◆ **Passage to read**
########
When You Reach Out… And It Doesn’t Land -
- Michelle Gallant-Richards

- Mar 17
- 6 min read

The 3rd phase of grief after losing a life partner
The other day, I hit a deep low.
Not a dangerous low.
Not a hopeless low.
But a heavy, quiet, soul-level low.
I didn’t know where to go or who to reach out to.
So I drove — music blaring — tears falling. I eventually pulled over and sat there, letting the wave come, letting the pain move through me instead of pretending it wasn’t there. For over 4hrs - I wept.
Until we experience it, we don't understand it. Losing a life partner is undeniably difficult.
Longing for connections.
Feeling alone.
Occasionally reaching out and needing someone at the other end to respond. To be available. To hold space. To listen. To hug. To share. To offer unconditional presence.
For many widows/widowers, these are last minute reach outs usually done with a pressing urgency for connection.
When I lost my best friend, I didn’t just lose his physical presence.
I lost the shared rhythm of life. The one who....

Helped with taxes.
Car repairs.
Snow blowing.
Lawn care.
Caring for aging parents.
Running the business.
Cooking.
Cleaning.
Shopping.
But more importantly, I lost the one who laughed with me daily.

Who took me on dates.
Who made sure there was fun inside routine.
Who celebrated my strengths and softened my edges.
I lost the one who saw me in every season —
20s, 30s, 40s, 50s —and loved every version:
Healthy. Pregnant. Wrinkled. Radiant. Embarrassed. Brilliant. Broken. Strong. Sad. Determined. Angry. Soft.
Where 'Two' completed each other.
And suddenly…life became 'One'.
########
◆ **Material shown**
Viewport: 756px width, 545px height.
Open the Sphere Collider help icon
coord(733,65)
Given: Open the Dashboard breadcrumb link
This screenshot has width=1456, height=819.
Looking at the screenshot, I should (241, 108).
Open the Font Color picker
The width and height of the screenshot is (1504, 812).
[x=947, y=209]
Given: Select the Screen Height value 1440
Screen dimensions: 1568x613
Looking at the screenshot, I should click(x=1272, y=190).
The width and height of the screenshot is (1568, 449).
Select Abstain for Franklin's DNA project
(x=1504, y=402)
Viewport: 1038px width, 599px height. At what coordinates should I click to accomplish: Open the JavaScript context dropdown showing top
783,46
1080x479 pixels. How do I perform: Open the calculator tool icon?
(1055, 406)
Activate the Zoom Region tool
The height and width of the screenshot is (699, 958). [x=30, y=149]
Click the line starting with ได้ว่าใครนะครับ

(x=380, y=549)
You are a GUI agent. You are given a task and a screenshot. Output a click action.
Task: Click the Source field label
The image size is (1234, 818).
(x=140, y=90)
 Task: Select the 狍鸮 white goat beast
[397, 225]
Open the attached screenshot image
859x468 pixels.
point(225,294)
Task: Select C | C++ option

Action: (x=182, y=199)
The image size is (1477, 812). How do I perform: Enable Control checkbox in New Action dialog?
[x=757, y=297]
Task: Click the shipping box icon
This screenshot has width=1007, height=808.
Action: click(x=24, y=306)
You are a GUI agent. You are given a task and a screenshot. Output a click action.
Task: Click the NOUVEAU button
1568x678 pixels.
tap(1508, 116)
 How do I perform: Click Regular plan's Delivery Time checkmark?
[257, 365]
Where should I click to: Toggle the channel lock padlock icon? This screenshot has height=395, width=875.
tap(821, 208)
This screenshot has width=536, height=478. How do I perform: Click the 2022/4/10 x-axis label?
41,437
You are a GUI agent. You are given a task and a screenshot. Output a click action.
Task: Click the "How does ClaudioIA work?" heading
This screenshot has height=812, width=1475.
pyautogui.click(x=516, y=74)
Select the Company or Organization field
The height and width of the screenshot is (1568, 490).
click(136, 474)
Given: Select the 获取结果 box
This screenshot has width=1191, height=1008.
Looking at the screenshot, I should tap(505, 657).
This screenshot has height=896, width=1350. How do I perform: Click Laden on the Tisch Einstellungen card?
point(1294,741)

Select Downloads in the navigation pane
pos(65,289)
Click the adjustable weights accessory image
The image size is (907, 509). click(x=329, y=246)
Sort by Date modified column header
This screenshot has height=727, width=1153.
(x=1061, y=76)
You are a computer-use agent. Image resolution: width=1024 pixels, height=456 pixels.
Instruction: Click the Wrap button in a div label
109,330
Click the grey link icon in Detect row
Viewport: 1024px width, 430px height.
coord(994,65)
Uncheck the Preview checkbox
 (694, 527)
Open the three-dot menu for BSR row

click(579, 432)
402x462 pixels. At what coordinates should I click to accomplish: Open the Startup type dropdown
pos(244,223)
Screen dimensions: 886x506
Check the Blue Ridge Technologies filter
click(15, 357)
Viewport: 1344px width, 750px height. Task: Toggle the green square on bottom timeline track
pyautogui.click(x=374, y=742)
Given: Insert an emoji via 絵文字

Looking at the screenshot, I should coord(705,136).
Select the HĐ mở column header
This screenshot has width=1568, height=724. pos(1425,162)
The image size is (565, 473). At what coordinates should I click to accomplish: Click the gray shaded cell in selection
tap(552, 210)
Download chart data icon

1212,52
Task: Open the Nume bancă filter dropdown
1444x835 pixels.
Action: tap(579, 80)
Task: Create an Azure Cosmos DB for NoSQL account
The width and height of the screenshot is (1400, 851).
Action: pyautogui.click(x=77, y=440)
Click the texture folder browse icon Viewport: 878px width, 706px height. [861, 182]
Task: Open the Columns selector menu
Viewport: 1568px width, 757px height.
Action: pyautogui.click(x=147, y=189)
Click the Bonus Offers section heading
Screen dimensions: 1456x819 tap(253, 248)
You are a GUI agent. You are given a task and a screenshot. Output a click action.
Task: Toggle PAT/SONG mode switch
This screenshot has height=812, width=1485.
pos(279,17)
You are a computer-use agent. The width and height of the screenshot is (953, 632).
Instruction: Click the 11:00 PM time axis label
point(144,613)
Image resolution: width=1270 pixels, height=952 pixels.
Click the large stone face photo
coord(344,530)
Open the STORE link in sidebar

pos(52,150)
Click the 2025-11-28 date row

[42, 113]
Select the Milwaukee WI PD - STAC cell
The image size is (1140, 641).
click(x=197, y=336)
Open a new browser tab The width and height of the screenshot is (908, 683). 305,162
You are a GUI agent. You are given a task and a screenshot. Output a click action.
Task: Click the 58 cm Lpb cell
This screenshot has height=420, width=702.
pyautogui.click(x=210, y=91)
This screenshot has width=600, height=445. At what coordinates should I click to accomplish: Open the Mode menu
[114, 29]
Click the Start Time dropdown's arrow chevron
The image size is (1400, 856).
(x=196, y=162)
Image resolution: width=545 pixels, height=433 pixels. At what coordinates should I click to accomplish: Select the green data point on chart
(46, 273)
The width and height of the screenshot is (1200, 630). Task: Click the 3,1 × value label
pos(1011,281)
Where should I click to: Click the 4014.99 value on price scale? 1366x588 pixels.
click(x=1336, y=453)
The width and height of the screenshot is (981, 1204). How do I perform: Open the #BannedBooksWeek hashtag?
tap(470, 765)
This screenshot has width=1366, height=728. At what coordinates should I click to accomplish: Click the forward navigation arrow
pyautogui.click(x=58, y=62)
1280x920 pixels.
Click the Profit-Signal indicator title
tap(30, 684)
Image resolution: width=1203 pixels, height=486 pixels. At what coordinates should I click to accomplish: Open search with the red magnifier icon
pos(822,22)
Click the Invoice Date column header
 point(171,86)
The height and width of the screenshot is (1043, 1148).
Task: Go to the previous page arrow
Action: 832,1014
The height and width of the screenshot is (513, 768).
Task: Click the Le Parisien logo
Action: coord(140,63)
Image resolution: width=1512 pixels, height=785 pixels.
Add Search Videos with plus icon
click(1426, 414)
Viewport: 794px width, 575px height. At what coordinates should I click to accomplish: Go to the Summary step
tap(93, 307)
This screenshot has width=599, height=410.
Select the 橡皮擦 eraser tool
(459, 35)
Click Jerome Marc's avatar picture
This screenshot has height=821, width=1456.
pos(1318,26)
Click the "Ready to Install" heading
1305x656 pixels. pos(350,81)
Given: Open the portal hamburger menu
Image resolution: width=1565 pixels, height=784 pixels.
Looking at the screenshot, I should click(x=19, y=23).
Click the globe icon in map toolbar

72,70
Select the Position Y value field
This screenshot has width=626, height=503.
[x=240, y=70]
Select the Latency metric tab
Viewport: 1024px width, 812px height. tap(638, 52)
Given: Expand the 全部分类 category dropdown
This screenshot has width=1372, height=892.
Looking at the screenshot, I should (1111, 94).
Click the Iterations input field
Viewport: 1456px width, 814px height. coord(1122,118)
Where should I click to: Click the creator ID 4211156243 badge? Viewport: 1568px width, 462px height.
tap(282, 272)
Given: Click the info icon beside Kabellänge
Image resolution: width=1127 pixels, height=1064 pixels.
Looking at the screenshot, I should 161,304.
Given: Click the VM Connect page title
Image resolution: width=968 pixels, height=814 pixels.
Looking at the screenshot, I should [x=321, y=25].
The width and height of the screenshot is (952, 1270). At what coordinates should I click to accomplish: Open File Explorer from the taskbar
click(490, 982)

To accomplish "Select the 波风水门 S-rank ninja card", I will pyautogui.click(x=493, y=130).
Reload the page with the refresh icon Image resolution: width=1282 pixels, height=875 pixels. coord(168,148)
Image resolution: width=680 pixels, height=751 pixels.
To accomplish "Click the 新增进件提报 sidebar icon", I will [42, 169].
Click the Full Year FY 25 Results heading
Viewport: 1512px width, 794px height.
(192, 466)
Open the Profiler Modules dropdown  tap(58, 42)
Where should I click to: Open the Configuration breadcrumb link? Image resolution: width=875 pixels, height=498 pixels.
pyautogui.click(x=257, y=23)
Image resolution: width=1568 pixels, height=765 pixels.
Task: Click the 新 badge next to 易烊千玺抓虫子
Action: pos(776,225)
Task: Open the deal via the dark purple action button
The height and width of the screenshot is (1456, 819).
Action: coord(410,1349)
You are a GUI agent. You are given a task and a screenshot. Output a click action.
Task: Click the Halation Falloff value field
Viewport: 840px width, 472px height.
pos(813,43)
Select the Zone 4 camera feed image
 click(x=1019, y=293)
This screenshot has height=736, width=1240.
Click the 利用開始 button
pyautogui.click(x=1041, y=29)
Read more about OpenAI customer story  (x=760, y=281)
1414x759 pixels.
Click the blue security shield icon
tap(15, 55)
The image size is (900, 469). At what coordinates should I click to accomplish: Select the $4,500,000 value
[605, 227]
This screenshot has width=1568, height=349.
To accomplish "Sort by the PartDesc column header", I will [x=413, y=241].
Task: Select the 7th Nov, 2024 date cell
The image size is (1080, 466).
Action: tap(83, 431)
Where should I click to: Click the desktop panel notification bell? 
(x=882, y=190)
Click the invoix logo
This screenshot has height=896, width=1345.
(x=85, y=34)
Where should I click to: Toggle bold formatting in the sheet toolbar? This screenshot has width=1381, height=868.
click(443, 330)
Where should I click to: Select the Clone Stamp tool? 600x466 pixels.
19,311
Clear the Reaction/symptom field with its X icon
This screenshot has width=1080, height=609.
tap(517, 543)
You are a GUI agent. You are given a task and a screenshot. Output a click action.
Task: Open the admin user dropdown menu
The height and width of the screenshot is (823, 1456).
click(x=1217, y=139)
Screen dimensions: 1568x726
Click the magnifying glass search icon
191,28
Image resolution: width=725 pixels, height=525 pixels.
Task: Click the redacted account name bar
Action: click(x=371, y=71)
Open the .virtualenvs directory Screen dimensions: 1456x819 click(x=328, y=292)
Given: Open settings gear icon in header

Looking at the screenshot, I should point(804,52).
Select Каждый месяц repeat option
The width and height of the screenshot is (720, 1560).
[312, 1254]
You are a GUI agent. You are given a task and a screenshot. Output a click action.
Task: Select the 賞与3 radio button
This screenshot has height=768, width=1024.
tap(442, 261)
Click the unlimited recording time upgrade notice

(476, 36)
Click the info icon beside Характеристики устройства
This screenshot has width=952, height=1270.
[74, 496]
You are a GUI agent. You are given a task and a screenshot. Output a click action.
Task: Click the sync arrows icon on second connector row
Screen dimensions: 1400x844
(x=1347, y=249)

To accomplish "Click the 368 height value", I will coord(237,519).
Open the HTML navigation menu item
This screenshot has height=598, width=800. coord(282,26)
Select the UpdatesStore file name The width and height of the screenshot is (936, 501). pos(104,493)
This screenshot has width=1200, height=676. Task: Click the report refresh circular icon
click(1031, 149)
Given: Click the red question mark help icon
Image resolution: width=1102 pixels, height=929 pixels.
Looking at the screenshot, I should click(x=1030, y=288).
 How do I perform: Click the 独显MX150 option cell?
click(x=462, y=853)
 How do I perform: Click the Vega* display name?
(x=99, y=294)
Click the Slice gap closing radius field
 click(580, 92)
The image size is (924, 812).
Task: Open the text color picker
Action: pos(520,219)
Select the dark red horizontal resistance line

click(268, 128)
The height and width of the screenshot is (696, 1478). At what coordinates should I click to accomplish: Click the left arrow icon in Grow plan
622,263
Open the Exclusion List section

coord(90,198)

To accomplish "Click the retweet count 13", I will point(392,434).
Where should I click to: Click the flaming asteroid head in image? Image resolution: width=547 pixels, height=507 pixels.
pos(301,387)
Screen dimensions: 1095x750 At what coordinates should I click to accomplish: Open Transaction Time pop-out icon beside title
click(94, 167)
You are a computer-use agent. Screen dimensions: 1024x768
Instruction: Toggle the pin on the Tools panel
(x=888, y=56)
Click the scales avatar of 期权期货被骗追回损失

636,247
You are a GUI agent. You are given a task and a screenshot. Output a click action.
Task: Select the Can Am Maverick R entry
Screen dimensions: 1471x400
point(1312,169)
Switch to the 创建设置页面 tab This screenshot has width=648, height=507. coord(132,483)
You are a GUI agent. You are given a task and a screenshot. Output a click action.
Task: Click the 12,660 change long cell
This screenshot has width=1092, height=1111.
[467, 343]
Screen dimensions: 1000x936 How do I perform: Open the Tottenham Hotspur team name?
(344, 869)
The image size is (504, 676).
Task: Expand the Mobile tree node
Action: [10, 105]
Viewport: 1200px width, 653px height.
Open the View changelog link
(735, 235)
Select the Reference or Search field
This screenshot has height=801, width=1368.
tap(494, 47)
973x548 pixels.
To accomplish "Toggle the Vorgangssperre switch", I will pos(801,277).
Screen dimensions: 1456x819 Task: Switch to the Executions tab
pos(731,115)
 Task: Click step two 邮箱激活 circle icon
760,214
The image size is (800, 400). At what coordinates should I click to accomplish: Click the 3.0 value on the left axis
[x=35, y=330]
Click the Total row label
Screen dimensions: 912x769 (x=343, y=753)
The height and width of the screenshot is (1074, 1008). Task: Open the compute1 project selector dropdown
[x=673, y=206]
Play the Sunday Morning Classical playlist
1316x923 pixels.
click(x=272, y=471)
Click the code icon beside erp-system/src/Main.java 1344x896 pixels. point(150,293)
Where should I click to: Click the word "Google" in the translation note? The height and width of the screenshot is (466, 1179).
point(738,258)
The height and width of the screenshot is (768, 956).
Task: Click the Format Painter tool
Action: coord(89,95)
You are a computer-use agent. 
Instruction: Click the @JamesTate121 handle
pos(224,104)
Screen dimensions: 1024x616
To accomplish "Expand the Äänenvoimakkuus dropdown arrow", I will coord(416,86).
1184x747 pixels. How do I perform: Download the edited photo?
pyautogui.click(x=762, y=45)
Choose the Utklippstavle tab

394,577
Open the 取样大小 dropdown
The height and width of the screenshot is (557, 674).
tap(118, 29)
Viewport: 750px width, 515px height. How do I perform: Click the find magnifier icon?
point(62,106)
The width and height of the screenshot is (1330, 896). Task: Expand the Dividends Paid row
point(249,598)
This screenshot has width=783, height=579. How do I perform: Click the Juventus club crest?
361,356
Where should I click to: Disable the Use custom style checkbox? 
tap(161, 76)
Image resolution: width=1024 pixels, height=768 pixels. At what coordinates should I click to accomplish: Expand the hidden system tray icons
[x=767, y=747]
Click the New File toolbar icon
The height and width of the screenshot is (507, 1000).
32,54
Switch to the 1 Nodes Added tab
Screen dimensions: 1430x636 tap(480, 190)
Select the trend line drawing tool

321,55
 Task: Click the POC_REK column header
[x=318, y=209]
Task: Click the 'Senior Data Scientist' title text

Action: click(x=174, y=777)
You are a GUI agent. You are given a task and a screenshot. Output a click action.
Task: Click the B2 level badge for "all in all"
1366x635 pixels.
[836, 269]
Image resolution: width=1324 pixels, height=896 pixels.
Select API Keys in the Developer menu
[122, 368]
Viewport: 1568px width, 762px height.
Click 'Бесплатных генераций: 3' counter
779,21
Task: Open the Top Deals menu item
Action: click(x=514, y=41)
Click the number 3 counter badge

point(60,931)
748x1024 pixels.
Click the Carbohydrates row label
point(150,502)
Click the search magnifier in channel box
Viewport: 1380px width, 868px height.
########
◆ **What you should do**
Reproduce, word for word, the stretch of the essay on losing a life partner from "But more importantly, I" through "completed each other.".

◆ **Reply to the exercise**
But more importantly, I lost the one who laughed with me daily.

Who took me on dates.
Who made sure there was fun inside routine.
Who celebrated my strengths and softened my edges.
I lost the one who saw me in every season —
20s, 30s, 40s, 50s —and loved every version:
Healthy. Pregnant. Wrinkled. Radiant. Embarrassed. Brilliant. Broken. Strong. Sad. Determined. Angry. Soft.
Where 'Two' completed each other.